In machine learning, data is not a quantitative value in the usual sense, but a description of some properties of an object. The described properties are called attributes, and the values ​​of attributes are called attribute values. The vectors obtained by orderly arrangement of different attribute values ​​are data, also called instances.

In the example at the beginning of the article, the typical attributes of the facial features of the yellow race include skin color, eye size, nose length, and cheekbones height. The standard Chinese instance A is a combination of attribute values ​​{shallow, large, short, low}, and the standard Korean instance B is a combination of attribute values ​​{shallow, small, long, high}.

According to the knowledge of linear algebra, different attributes of data can be regarded as independent of each other, each attribute represents a different dimension, and these dimensions together constitute a feature space. Each instance can be viewed as a point in the feature space, i.e., a feature vector. The eigenvector here is different from the vector corresponding to the eigenvalue, but refers to the vector in the feature space. By classifying the input data, the output can be obtained by classifying according to the feature vector.

In a real machine learning task, the form of the output may be more complicated. According to the different types of input and output, prediction problems can be divided into the following three categories:

  • Classification problem: the output variable is a finite number of discrete variables, and when the number is 2, it is the simplest binary classification problem;
  • Regression problem: both input and output variables are continuous variables;
  • Labeling problem: Both input variables and output variables are sequences of variables.
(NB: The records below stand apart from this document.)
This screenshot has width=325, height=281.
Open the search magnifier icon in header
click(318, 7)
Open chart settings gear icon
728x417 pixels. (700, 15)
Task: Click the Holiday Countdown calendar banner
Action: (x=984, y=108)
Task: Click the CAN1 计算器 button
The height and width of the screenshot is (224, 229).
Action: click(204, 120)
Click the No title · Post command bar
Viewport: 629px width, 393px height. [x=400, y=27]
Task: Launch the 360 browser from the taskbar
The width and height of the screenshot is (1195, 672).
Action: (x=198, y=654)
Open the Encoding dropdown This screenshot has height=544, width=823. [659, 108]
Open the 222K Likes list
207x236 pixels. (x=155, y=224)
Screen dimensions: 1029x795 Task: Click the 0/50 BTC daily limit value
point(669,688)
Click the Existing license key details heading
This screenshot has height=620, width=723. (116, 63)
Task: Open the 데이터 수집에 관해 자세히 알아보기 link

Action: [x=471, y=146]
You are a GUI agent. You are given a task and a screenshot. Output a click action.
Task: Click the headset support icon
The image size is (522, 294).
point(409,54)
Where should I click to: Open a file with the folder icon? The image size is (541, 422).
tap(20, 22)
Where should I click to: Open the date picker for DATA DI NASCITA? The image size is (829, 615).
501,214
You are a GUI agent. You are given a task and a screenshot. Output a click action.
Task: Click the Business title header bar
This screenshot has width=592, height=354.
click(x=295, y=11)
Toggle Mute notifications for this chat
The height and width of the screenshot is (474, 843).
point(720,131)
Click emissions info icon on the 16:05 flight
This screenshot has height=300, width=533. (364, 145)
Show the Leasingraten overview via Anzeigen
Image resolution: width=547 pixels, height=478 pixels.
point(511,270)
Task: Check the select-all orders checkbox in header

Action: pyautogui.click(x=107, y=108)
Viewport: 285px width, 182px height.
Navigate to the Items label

However, in fact, people in each country are unique, and their looks will naturally vary widely. So a Korean with thick eyebrows and big eyes could be mistaken for Chinese, and a Japanese with darker skin could be mistaken for Thai.

In machine learning, the same problem exists with errors. An algorithm can neither perfectly fit all training data nor make accurate predictions on all test data. Therefore, error performance is one of the important metrics for machine learning.

In machine learning, error is defined as the difference between the actual predicted output of the learner and the true output of the sample . In classification problems, the commonly used error function is the error rate , that is, the proportion of misclassified samples to all samples.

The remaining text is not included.